I carabinieri di Cetraro hanno arrestato un ventinovenne del posto con l'accusa di maltrattamenti in famiglia e detenzione illegale di armi.

In flagranza di reato. I militari lo hanno sorpreso mentre, in preda ad un eccesso d'ira e con le mani sporche di sangue, era impegnato a danneggiare un'autovettura parcheggiata, utilizzando un bastone. Riportatolo alla calma, i militari hanno poi scoperto che, al culmine dell'ennesima lite con l'anziana madre che vive con lui, dopo averla minacciata di morte brandendo un bastone di legno, il ventinovenne aveva iniziato a mettere a soqquadro l'abitazione familiare, costringendo la donna a scappare e a cercare rifugio da alcuni vicini. Il giovane, evidentemente non soddisfatto, si era poi accanito sull'auto della madre, procurandosi anche delle ferite alle mani.
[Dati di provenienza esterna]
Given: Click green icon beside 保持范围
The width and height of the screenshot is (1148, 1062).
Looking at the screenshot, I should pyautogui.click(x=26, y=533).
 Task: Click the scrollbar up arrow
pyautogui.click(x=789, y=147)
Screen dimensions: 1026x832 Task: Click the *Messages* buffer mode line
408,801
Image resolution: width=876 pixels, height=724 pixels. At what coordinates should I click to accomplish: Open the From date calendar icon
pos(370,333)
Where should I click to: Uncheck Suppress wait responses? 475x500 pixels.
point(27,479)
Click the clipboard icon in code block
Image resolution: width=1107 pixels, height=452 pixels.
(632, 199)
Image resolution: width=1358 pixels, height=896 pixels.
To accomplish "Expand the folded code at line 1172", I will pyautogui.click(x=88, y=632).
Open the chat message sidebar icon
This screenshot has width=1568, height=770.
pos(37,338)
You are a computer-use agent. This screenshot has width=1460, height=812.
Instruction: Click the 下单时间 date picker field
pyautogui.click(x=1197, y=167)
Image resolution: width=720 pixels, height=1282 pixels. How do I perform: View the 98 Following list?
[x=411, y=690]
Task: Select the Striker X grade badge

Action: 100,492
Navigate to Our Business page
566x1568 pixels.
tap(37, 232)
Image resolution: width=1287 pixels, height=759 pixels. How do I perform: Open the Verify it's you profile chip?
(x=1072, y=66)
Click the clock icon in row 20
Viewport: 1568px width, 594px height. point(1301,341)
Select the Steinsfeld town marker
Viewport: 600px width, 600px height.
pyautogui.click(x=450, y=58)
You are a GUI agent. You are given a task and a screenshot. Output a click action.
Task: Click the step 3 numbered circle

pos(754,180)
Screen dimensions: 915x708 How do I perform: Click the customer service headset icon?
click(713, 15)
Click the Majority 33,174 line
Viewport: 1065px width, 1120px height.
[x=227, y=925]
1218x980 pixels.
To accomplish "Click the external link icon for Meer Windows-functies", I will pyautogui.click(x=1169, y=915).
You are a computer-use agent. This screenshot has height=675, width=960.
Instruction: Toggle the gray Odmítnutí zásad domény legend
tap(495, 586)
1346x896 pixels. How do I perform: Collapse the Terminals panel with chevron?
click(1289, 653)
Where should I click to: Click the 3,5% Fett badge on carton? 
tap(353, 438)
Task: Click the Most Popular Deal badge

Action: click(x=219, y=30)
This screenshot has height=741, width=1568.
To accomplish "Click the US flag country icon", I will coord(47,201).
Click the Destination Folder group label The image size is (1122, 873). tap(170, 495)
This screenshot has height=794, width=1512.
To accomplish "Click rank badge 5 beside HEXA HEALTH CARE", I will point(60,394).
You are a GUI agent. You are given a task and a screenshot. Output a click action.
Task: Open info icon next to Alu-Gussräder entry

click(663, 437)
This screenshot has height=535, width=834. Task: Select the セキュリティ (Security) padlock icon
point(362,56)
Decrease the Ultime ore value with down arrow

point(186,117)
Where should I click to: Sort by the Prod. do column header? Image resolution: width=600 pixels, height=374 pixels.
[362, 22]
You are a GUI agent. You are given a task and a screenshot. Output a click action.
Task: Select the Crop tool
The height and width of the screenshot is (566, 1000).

La perquisizione. All'interno della sua camera da letto i carabinieri hanno poi trovato, adagiato sul letto, un fucile da caccia Franchi calibro 12, un proiettile per arma lunga calibro 16 e uno per pistola calibro 9. Il materiale apparteneva al defunto padre del giovane, ma non era mai stato denunciato il passaggio di proprietà. E' stato pertanto sequestrato. I militari hanno anche accertato che il giovane, fin da 2016, era solito maltrattare la madre, nel tentativo di avere del denaro da lei.